In seinem 1879 erschienenen Buch “Kalkül der abzählenden Geometrie” hatte der Hamburger Gymnasialprofessor Hermann Schubert Methoden für Abzählprobleme der algebraischen Geometrie entwickelt. Seine Beweise beruhten auf dem “Prinzip der Erhaltung der Anzahl”: die Anzahl der Lösungen eines geometrischen Problems bleibe bei Deformationen erhalten; man könne also so deformieren, dass man ein einfach zu lösendes Problem bekommt.
Die Frage, wieviele Geraden (im projektiven Raum) vier gegebene Geraden l1,l2,l3,l4 schneiden, würde Schubert so beantworten: nach Deformation der Geraden könne man annehmen, dass l1 und l2 sich schneiden und ebenso l3 und l4. Dann gibt es genau zwei Lösungen, nämlich die Verbindungsgerade der beiden Schnittpunkte und die Schnittgerade der Ebenen durch l1,l2 mit der Ebene durch l3,l4. Diese Anzahl “Zwei” soll dann auch die allgemeine Lösung sein außer in speziellen Fällen, wo es unendlich viele Lösungen gibt.
Tatsächlich gibt es auch Fälle, wo die ersten drei Geraden windschief sind und wie im Bild eine aus Geraden gebildete “Regelfläche” bestimmen. Die Regelfläche schneidet die vierte Gerade in zwei Punkten, es gibt also auch in diesen Fällen – wie vom „Prinzip der Erhaltung der Anzahl“ postuliert – zwei Lösungen m1,m2. Es kann aber auch ausgeartete Fälle geben, wo die beiden Lösungen zusammenfallen – in Schuberts Buch wurden keine Vielfachheiten definiert.
Der Schubert-Kalkül beruht darauf, dass man die Lösungen geometrischer Probleme oft als Zykel in der Graßmann-Mannigfaltigkeit G(d,n), dem Raum der d-dimensionalen Unterräume im n-dimensionalen Raum, auffassen kann. Mehrere solcher Bedingungen zu stellen heißt dann die Schnittmengen der entsprechenden Zykel zu bestimmen.

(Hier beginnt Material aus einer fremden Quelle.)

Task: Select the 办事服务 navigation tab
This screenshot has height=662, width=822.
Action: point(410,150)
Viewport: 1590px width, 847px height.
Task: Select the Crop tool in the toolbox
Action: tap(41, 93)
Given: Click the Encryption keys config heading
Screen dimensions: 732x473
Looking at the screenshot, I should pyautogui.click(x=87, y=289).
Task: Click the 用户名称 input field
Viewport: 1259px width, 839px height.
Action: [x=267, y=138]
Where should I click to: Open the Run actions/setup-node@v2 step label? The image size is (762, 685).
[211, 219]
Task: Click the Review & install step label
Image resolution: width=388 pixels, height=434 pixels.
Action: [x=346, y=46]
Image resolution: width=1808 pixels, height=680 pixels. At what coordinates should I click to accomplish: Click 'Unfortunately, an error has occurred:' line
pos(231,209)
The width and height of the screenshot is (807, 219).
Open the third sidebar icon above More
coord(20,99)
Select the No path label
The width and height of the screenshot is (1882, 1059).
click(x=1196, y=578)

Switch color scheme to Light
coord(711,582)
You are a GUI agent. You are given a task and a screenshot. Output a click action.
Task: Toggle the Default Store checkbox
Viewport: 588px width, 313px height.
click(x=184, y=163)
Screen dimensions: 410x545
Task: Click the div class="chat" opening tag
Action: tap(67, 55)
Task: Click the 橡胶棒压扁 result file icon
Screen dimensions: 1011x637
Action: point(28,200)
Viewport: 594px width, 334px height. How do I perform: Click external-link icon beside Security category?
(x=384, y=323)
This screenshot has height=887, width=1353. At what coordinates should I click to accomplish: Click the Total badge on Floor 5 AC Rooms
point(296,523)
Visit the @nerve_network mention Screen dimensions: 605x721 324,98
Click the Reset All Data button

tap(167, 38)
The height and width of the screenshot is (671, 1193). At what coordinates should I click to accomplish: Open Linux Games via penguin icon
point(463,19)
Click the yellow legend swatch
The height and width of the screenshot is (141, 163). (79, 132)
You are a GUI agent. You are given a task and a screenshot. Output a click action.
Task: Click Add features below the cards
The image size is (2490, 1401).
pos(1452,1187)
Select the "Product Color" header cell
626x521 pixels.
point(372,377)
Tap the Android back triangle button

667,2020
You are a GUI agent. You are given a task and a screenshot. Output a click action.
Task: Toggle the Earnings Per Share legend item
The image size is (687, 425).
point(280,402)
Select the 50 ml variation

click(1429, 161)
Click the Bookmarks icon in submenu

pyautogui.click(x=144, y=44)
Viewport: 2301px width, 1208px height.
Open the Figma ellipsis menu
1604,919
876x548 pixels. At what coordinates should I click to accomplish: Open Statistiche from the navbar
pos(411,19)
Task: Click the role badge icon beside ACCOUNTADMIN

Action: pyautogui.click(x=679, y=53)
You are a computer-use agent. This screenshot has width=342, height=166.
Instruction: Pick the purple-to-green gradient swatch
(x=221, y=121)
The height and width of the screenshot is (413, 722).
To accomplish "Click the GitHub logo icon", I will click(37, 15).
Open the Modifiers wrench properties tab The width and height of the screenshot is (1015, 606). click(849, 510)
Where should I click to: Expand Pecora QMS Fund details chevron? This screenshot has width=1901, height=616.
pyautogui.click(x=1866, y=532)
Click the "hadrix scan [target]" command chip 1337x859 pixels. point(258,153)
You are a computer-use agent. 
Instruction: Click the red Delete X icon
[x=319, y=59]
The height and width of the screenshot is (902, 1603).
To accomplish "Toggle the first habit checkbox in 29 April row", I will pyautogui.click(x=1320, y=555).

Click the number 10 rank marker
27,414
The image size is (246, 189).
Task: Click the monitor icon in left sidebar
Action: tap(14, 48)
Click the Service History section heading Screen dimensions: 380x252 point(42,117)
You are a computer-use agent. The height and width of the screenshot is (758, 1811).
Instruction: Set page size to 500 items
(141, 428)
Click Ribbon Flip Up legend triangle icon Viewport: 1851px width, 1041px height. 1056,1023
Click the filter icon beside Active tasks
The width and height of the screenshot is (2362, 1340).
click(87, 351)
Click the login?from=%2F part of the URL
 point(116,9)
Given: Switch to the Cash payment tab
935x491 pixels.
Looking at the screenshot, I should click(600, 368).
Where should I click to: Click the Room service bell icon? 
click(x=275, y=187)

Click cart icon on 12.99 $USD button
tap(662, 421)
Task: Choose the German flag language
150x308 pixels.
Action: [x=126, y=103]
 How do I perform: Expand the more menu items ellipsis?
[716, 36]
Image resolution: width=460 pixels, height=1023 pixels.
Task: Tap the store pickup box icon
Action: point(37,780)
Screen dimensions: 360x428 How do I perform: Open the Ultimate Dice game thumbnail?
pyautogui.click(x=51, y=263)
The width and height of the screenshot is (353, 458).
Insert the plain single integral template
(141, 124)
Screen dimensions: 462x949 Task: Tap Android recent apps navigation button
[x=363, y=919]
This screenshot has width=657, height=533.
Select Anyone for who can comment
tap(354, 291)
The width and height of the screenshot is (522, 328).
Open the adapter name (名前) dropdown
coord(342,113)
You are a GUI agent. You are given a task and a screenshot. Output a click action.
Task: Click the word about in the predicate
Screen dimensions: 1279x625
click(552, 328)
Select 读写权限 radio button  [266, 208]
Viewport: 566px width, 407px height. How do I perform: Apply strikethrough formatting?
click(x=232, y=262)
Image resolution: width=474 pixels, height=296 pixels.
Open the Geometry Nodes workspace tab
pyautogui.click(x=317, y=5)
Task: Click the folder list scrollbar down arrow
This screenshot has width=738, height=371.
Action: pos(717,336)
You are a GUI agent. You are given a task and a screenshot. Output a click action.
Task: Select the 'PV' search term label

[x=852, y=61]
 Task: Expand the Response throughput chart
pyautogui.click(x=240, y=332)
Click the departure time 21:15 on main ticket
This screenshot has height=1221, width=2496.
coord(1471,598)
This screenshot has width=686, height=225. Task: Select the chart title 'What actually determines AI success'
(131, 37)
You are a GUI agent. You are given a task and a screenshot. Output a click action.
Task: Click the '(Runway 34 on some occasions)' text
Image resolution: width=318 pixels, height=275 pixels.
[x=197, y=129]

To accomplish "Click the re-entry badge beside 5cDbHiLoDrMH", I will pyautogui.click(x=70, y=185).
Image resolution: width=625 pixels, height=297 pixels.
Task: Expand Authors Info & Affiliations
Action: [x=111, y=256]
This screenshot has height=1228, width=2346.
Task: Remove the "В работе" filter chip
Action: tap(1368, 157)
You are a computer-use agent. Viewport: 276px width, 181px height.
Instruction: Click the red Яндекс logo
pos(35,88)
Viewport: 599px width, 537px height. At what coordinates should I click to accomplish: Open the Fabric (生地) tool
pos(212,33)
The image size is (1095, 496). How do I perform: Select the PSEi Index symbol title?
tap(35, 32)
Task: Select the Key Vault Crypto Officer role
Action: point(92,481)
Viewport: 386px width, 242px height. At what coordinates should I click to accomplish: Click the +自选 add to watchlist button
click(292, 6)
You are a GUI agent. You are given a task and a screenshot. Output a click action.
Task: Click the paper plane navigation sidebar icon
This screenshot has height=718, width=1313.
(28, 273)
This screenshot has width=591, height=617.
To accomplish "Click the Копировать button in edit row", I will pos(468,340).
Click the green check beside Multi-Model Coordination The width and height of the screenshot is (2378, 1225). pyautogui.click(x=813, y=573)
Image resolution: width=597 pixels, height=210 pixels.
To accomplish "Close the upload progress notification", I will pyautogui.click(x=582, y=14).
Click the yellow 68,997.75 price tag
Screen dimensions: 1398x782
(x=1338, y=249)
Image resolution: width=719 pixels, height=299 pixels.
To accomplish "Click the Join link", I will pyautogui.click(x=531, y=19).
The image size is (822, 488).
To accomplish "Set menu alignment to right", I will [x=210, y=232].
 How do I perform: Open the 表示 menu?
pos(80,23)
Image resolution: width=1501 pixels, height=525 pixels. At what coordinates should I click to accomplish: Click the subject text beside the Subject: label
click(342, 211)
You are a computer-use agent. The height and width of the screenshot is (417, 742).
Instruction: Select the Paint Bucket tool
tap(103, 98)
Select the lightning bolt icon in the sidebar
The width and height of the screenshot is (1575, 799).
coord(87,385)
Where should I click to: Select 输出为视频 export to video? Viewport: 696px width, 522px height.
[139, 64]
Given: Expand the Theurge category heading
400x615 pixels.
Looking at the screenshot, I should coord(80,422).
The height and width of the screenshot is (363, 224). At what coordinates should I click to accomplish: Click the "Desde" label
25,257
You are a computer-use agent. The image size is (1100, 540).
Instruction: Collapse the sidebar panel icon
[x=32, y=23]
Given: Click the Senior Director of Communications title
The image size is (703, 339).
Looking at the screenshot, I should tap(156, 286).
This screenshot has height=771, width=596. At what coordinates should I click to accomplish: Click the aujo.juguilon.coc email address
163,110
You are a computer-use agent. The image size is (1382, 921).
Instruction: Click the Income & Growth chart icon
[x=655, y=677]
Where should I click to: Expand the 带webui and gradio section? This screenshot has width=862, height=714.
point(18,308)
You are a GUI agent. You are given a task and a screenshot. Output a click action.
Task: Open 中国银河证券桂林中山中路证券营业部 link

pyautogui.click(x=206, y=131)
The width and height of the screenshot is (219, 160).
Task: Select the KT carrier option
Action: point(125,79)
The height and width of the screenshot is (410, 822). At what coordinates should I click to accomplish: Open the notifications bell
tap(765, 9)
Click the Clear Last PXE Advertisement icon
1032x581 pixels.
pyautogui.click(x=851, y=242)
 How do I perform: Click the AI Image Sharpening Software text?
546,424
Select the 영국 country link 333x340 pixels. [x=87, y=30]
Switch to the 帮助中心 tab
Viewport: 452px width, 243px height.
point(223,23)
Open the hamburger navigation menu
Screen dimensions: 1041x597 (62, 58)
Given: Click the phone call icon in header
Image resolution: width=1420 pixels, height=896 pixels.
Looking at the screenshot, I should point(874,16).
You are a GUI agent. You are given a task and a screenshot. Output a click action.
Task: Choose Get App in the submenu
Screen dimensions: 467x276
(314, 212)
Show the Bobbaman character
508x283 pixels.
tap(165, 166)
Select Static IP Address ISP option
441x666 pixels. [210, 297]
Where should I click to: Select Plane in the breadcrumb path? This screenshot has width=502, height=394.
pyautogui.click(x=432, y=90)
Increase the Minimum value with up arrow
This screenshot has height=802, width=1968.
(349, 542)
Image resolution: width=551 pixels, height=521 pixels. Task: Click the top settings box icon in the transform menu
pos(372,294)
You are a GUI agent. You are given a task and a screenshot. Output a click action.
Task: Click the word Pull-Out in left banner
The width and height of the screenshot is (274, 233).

Beispielsweise bilden diejenigen Geraden, die eine gegebene Gerade schneiden, einen Zykel in G(1,3). (Um in projektiven Koordinaten zu rechnen, kann man G(1,3) mittels Plücker-Koordinaten in den P5 einbetten. Das funktioniert ähnlich auch für höhere G(d,n).) Zu den vier Geraden l1,l2,l3,l4 bilden die jeweils eine von ihnen schneidenden Geraden also jeweils einen Zykel in G(1,3). Die alle vier schneidenden Geraden bilden dann den Durchschnitt dieser vier Zykel. Man will also die Anzahl der gemeinsamen Schnittpunkte dieser vier Zykel im G(1,3) bestimmen.
Schuberts Kalkül soll in heutiger Sprache solche Schnittzahlen von Zykeln in G(d,n) berechnen. Seinerzeit fanden die Algebraiker seine auf dem “Prinzip der Erhaltung der Anzahl” beruhenden Berechnungen kaum nachvollziehbar. Beispielsweise wurde erst mehr als dreißig Jahre nach Erscheinen von Schuberts Buch die dort geäußerte Behauptung bewiesen, dass es genau 92 Kegelschnitte gibt, die acht gegebene windschiefe Geraden schneiden.
Hilbert machte die mathematische Begründung des Schubert-Kalküls zu einem seiner 23 Jahrhundertprobleme. Die Geometer der italienischen Schule gaben später einige Gegenbeispiele zu Berechnungen aus Schuberts Buch. Severi, der innerhalb der italienischen Schule den topologischen Zugang zur algebraischen Geometrie propagierte, schrieb 1912 eine Arbeit „Il Principio della Conservazione del Numero“, wo er Vielfachheiten eindeutig definieren konnte. Das war ein erster Schritt zu einer formalen Grundlegung der algebraischen Geometrie und erlaubte in späterem Verständnis einen Abzählkalkül im Homologiering einer singularitäten-freien algebraischen Varietät.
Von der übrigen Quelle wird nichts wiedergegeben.